Needless to say, no efforts were spared to try to restore and put right this magnificent theatre. All sorts of experts were brought in–historians, architects, and engineers. Most recommended research back into the original intent and design of the theatre. Countless hours were spent trying to decipher what the theatre had been like in the beginning, before the cataclysm. Enough reproductions and scale models of the hypothetical original theater were made to stock a small museum. Amazingly detailed and profound theories were put forward about what the theatre was originally like. What could be deduced about the builder’s understanding of art from the theatre? How should today’s artists perform based on what could be inferred from the design of the theatre? A cottage industry developed among those studying the theatre and theorizing about its implications for all of art.

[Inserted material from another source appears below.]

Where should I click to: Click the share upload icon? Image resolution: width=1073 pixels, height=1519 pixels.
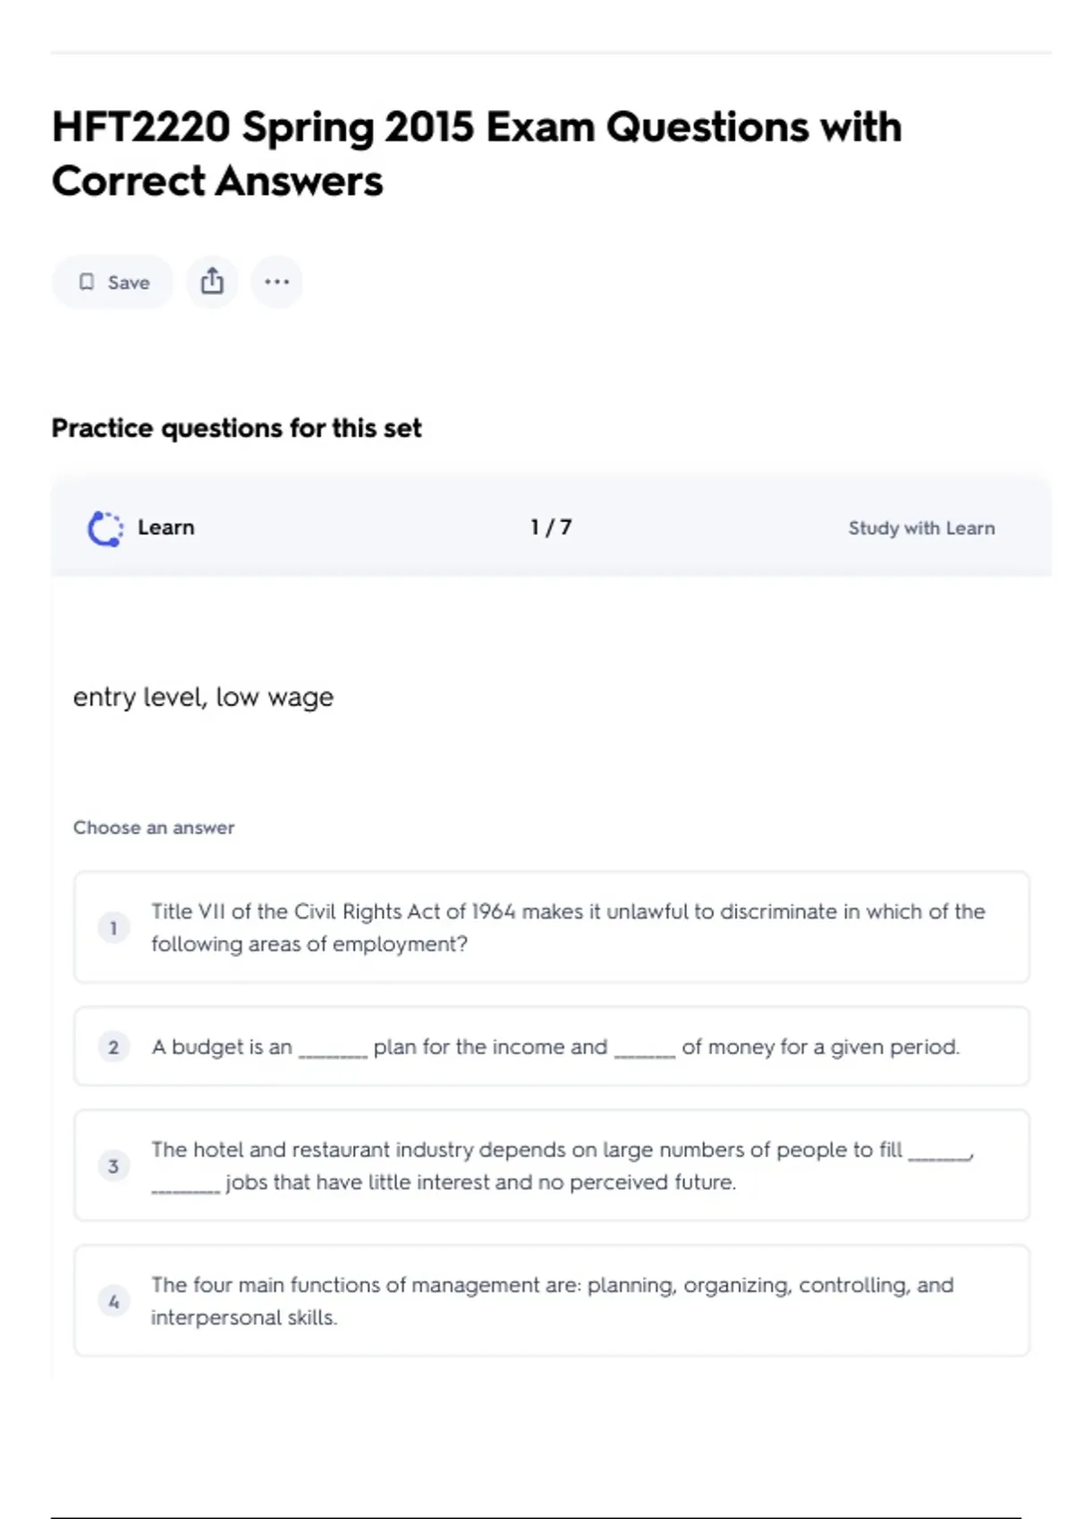pyautogui.click(x=212, y=282)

Simultaneously, fleets of plumbers, electricians and carpenters were on the job. Yet, if they would fix one thing, something else would go on the fritz. All sorts of tradespersons came and went, doing their small part to keep the theatre in working order.
A new repairman appeared one day. Because such people were so frequent and so plentiful around the theatre, most people didn’t pay much attention. Some did notice that he seemed to really know what he was doing. A few people said that there was just “something different” about him. The repairs he made were not especially remarkable or large scale compared with many previous projects. Or maybe they were. It wasn’t that the theatre suddenly became perfect in every way. But after a while it became apparent that whatever small-on-the-face-of-it repair he had made had monumental repercussions throughout the theatre, the troupe and the productions they staged. Although the theatre was still beset by problems, many people believed that something essential had shifted.
Over time many memories and exact details about this repairman receded into the mist of history, but his reputation only grew. Many fondly recalled him as the repairman par excellence. Some lovingly gave him the title of “The Fixer.” All sorts of stories arose about who he was and what exactly was the repair he had made.
There were some, however, who wondered if perhaps he was not really a repairman at all. Instead, they claimed, he was an artist, the consummate artist, whose performance in that theatre had been so beautiful, so complete, so graceful, it had somehow righted the entire theatre. He hadn’t so much made a repair, as he had been the star, although so few had caught his performance. To consider him as a repairman, to call him “The Fixer,” missed the point, failed to grasp who he was. Instead of trying to learn about art by looking at the theatre, they began to suggest that it was actually this fixer who revealed true art. Why there was even a handful who surmised that the whole grand theatre had in fact been made precisely to be the stage on which this unsurpassable artist would perform.